Volume 7 · 265 words · 1860 Edition

a distinguished saint and martyr of the early Christian church, was a native of Arabia, where, along with his brother Damianus, he practised medicine gratuitously. The two brothers adopted this profession from the idea that by means of it they might most efficiently benefit their fellow-creatures. After a short but eminently useful career, they both perished in the persecution organized by Diocletian against the Christians, A.D. 303-311.

Cosmas, bishop of Maiuma in Palestine during the first half of the eighth century, was originally a monk of Jerusalem, and gained a great reputation by the sacred hymns which he composed for the service of the Greek church. These hymns—some of which are acrostics—are still for the most part in MS., though a few of them were at one time issued from the Aldine press.

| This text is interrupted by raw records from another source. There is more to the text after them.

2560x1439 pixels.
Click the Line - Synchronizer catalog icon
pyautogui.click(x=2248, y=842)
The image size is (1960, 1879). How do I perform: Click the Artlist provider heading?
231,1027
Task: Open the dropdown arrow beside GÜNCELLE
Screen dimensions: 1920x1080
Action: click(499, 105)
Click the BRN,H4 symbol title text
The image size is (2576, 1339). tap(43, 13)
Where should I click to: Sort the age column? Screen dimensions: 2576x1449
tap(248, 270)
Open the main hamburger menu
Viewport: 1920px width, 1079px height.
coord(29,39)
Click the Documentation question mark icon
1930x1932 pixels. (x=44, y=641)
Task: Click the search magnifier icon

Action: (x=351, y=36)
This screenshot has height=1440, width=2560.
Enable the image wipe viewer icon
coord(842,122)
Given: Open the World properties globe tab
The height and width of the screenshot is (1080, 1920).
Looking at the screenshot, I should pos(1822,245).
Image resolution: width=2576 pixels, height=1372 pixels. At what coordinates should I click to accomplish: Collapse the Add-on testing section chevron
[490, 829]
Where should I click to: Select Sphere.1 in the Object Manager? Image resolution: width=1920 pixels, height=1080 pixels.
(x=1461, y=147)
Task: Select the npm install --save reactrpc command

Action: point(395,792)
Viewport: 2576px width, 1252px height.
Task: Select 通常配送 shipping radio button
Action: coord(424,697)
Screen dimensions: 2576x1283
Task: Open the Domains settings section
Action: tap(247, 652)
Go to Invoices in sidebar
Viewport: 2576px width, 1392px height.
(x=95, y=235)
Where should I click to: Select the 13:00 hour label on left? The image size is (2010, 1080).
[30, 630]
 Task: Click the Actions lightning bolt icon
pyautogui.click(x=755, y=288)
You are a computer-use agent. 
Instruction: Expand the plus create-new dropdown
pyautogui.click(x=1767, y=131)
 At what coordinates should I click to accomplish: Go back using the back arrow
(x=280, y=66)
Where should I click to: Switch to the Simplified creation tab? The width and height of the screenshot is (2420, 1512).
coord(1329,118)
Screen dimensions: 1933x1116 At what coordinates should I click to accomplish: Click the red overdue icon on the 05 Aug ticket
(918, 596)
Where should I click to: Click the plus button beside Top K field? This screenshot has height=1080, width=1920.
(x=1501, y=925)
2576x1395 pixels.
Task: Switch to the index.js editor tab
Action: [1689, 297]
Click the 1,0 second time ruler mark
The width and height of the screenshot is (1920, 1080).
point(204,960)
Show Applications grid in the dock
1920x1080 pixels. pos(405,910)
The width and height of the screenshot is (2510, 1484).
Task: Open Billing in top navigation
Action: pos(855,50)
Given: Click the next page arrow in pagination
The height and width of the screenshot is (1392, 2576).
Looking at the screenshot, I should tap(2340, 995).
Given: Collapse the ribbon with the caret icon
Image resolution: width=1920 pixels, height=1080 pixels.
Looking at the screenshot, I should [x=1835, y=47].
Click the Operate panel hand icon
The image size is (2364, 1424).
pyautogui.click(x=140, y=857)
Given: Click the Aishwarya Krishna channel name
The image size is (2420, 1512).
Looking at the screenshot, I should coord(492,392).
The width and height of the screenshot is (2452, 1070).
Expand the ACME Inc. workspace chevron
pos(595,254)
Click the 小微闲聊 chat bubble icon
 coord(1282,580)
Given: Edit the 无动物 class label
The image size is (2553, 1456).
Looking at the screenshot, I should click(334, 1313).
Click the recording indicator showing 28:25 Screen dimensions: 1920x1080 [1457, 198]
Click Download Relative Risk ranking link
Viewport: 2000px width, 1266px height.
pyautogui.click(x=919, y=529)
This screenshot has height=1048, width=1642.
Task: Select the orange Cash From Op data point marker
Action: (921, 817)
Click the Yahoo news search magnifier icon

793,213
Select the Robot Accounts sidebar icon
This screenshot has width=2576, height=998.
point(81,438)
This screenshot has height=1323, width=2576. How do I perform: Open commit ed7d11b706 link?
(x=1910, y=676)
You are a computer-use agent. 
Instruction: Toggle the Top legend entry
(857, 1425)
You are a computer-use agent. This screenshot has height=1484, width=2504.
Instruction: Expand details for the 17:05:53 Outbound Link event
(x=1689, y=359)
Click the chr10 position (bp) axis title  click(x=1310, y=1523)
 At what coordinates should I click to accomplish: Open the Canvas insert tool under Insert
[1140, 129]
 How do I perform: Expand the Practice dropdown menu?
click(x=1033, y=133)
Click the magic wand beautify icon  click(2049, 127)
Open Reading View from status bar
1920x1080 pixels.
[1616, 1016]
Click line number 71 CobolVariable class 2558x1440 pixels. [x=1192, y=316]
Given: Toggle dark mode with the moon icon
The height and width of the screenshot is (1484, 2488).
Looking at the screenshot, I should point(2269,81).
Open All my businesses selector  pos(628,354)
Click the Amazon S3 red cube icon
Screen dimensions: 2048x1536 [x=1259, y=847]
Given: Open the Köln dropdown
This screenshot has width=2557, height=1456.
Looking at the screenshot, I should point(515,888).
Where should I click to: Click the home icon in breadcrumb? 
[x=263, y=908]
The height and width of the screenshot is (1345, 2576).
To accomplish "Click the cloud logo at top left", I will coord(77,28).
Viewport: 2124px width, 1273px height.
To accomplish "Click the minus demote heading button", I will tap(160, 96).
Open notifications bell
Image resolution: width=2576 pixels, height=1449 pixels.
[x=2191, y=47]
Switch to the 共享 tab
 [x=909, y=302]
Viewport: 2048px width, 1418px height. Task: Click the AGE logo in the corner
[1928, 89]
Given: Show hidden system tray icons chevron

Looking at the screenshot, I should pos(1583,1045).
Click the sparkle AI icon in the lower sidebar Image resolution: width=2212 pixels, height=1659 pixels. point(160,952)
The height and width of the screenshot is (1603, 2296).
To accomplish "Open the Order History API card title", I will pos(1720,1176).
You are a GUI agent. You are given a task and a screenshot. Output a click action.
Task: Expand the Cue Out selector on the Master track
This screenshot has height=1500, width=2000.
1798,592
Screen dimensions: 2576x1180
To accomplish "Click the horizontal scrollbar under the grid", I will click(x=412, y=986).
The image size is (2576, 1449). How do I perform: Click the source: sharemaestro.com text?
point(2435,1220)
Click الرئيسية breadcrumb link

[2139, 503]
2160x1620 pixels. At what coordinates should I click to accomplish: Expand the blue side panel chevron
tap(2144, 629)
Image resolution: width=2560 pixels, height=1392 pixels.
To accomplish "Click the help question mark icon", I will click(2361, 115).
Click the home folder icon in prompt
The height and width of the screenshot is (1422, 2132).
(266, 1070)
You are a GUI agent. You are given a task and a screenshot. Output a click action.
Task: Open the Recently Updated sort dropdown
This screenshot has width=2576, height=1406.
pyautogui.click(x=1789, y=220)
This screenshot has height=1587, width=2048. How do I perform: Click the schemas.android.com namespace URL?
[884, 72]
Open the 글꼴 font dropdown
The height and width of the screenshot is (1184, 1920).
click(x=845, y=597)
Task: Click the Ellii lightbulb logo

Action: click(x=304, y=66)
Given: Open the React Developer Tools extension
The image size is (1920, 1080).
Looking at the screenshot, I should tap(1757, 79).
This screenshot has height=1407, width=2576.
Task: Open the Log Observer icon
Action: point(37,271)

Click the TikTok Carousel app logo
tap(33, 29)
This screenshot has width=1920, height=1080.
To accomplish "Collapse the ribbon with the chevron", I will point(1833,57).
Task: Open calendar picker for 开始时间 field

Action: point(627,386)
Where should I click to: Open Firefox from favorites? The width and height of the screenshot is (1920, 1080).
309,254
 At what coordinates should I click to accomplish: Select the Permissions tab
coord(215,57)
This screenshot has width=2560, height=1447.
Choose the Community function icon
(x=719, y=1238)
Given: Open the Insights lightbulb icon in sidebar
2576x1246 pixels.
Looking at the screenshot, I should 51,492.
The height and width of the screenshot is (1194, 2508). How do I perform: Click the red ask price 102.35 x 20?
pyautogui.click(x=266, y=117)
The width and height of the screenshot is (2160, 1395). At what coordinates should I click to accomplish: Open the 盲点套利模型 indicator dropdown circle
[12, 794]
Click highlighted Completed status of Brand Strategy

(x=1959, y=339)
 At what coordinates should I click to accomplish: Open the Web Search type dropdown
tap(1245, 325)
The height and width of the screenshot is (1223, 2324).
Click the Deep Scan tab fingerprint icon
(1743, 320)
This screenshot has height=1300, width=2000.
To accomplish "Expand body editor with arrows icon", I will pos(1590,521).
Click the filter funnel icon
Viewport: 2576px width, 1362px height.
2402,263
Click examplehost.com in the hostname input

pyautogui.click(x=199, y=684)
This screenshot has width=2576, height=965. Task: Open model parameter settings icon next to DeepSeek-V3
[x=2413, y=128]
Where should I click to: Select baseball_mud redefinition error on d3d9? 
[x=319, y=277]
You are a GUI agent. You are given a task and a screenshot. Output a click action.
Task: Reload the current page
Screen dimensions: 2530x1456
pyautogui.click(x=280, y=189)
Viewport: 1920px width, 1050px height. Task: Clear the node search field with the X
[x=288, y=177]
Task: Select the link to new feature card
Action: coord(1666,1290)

Cosmas, surnamed Indicopleustes from the fact of his having sailed over the eastern seas, was a native of Egypt, and lived during the first half of the sixth century of the Christian era. In early life he travelled as a merchant through the East as far as India, visiting Arabia and Persia, and navigating the adjoining seas. In the course of his wanderings he amassed much information concerning the topography, history, and antiquities of the countries which he visited, and the mode of life, manners, and customs of the inhabitants. The result of his researches he embodied in his Topographia Christiana, sive Christianorum opinio de Mondo. Besides this work, Cosmas compiled a series of astronomical tables, a universal cosmography, an exposition of the Psalms, and a commentary on Canticles,—which treatises have perished.